⟨

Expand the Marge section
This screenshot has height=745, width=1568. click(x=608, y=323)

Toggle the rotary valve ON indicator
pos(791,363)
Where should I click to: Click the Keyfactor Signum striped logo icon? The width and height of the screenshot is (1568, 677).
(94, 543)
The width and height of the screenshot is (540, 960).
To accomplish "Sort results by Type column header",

⟩
⟨

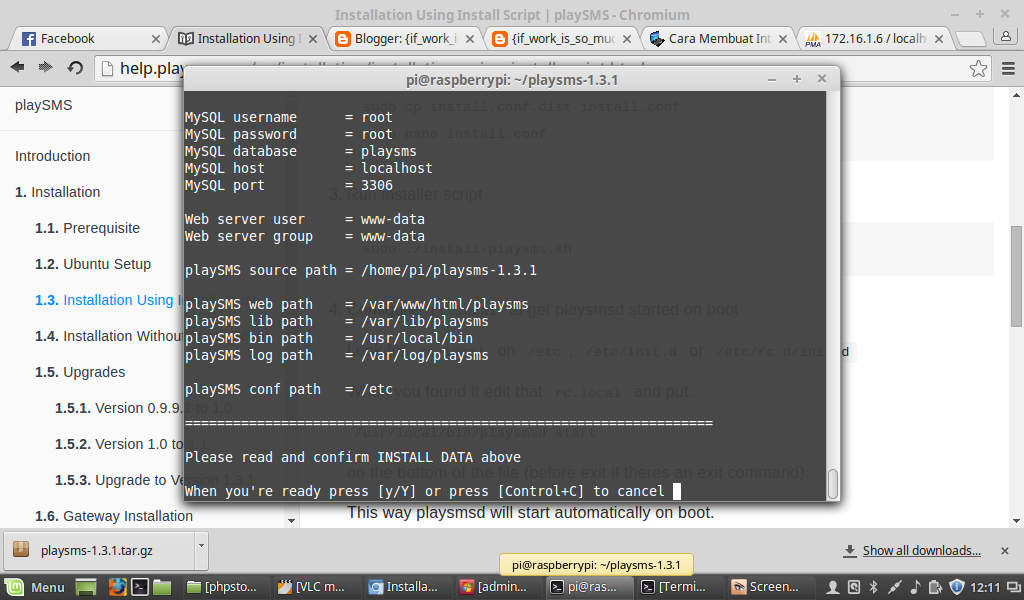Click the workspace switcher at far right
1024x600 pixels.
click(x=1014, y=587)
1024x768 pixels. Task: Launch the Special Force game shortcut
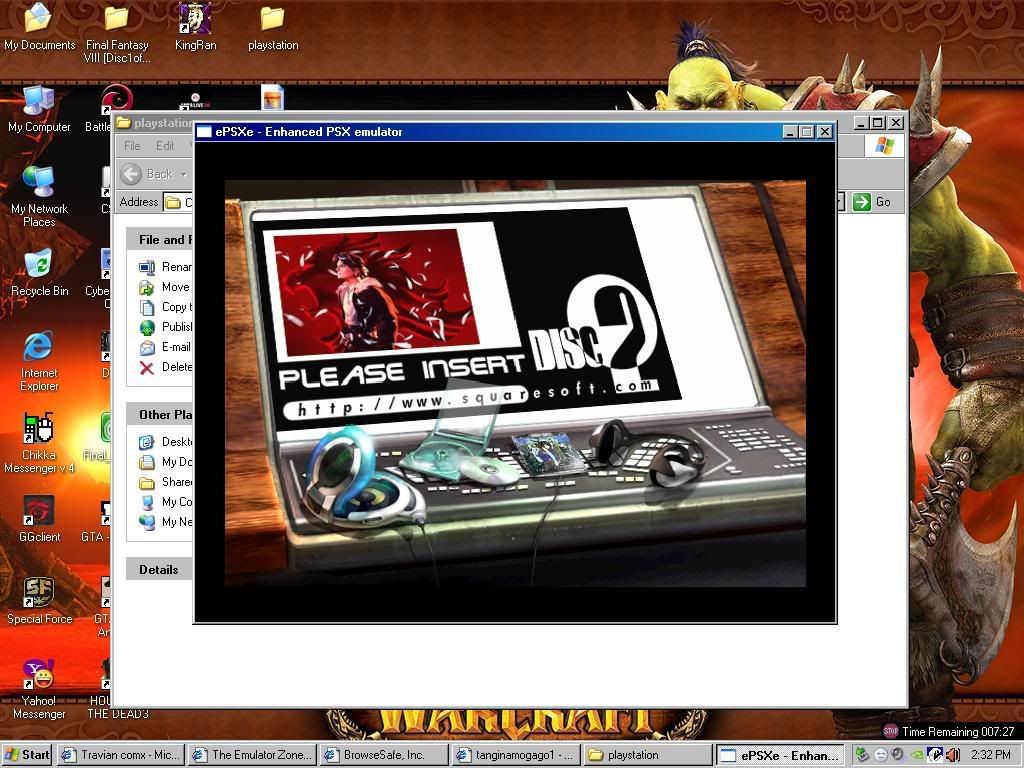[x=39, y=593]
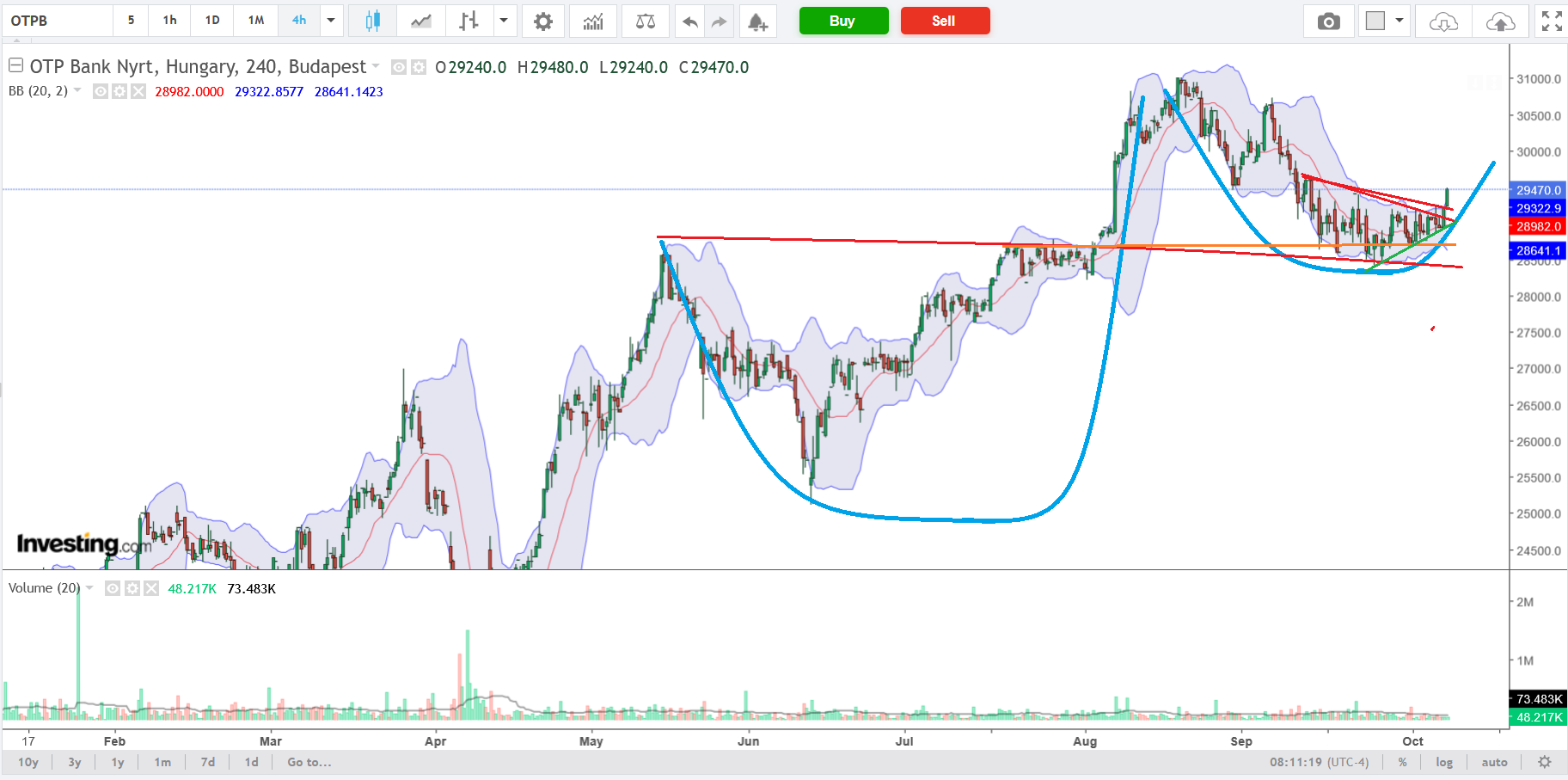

⟩
⟨

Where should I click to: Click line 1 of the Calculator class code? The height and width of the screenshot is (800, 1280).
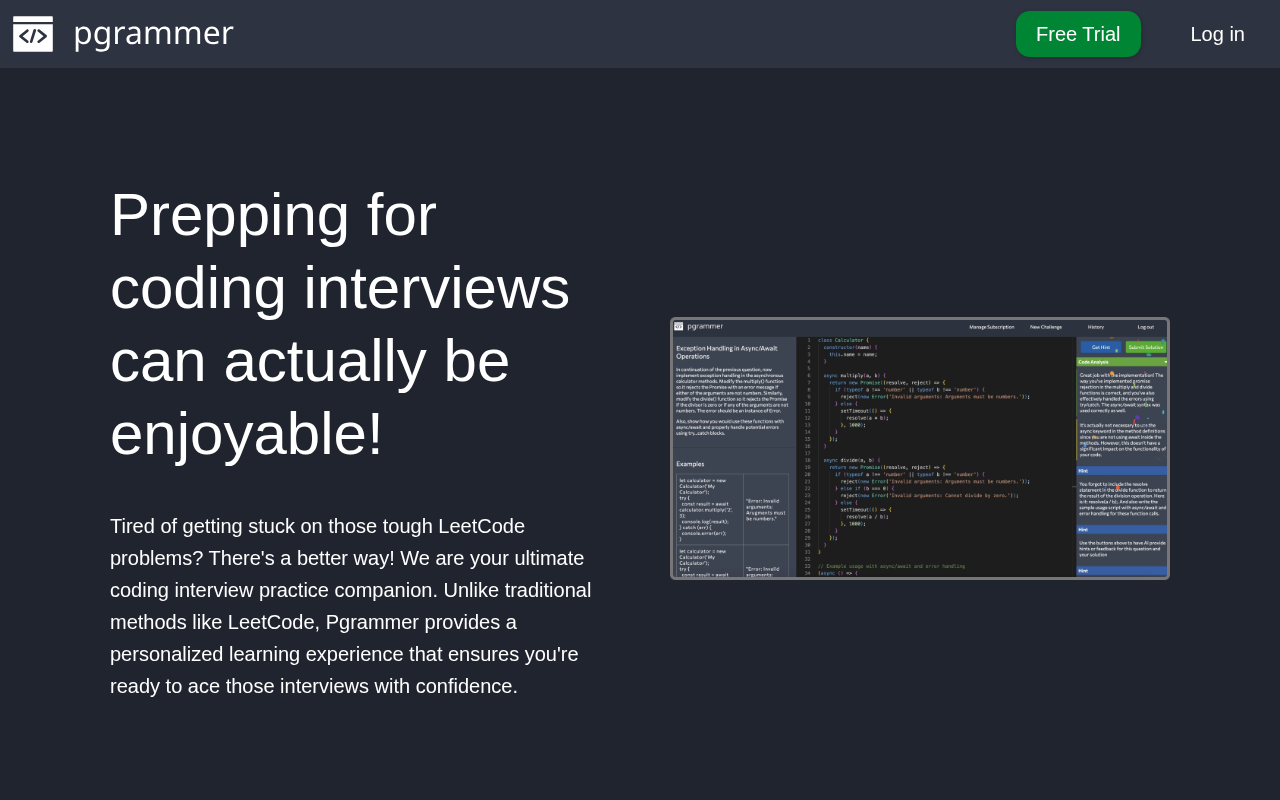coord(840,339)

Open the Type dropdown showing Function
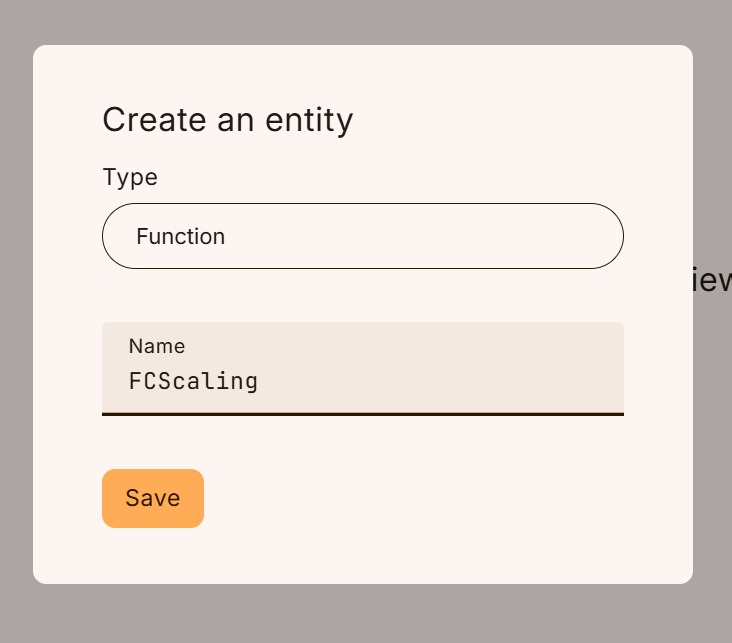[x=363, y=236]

⟩

__EXERCISE DESCRIPTION__.
Scan the lines above for "Expand the Marge section" and for "results by Type". Repeat exactly the line holding each of them and every line in between.

__OUTPUT OF THE TASK__.
Expand the Marge section
This screenshot has height=745, width=1568. click(x=608, y=323)

Toggle the rotary valve ON indicator
pos(791,363)
Where should I click to: Click the Keyfactor Signum striped logo icon? The width and height of the screenshot is (1568, 677).
(94, 543)
The width and height of the screenshot is (540, 960).
To accomplish "Sort results by Type column header",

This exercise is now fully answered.